The cause of the shortage is twofold. For one, reports from deep-space miners far beyond Empire borders are indicating that megacyte-yielding ores such as bistot and arkonor are becoming increasingly rare and that mining sites once abundant with the ores have been reduced to pebbles. “You can thank the big corporations and their fleets of strip-mining battleships for that,” grumbled an independent freelancer operating in Venal. “They left the rest of us fighting for scraps. Now we’re venturing so far out to get good rocks to mine there that we’re practically right up against the edge of the frontier. And then there’s the chore of getting it back to a station and then ultimately to the marketplace, all without getting blown to bits by the pirates out here.” Asked if she thought the price of megacyte or zydrine was inflated, she angrily replied “Cry me a river about the price of the rare minerals, it doesn’t come close to compensating me for what I have to go through every day to get the stuff. We’re totally left to fend for ourselves out here, and we get zero help from the same people who complain that there isn’t a big enough supply in Empire space. Whatever. Talk to me when you’re willing to do something about the situation instead of just complaining about it.”
The second cause of the shortage is exactly that: The reluctance of the majority of freelance miners to risk venturing deep into unregulated space, at least not without the full financial backing of a parent corporation. “To make the trip worthwhile and efficient, you have to move some pretty expensive hardware out there,” quoted an anonymous Apocalypse captain operating in the Forge. “That means getting it all through blockades.
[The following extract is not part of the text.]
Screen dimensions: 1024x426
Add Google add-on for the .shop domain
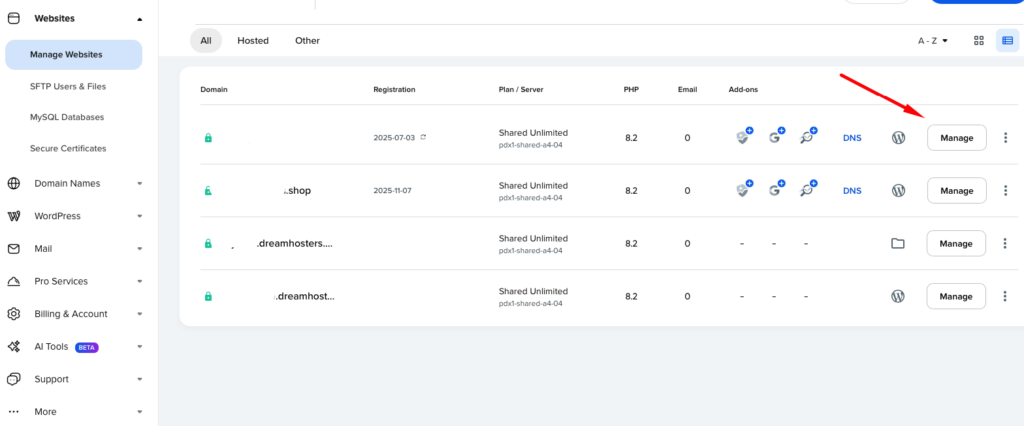(x=776, y=190)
The advantage always goes to the ambushers, especially when they know where you’re going and why you’re there. Sure I could insure everything, but that’s not exactly cheap either. The reward simply isn’t worth the risk. I don’t care if megacyte starts selling at 20k a unit. Sorry, but I worked too hard for this ship just to lose it to pirates.”
Some deep space miners take bitter exception to that kind of reasoning. In one extreme sample of that resentment, eyewitnesses report that a battleship captain of the “Zoners” corporation intentionally self-destructed his ship in front of bewildered corpmates as “a show of complete and utter disgust and contempt for those miners who refuse to leave empire space because they fear hardship in replacing their own ships.” His Megathron was equipped with 7 Miner II lasers and was not insured. The captain was said to put on this “fantastic display of madness” in the hopes that “this act of insanity and complete disregard for possessions will inspire captains who are afraid of losing everything to explore outside of empire space in the hunt for new sources of megacyte.” While many from this school of thought aren’t willing to go to such lengths to prove their point, they all dismiss ship-loss fears as unfounded since Concord offers insurance programs that will cover the vast majority of losses. They are also quick to point out what in their view is the “foolishness” of committing 100 percent of personal assets towards a single ship, and that as a general rule “you shouldn’t be flying anything that you cannot afford to insure.”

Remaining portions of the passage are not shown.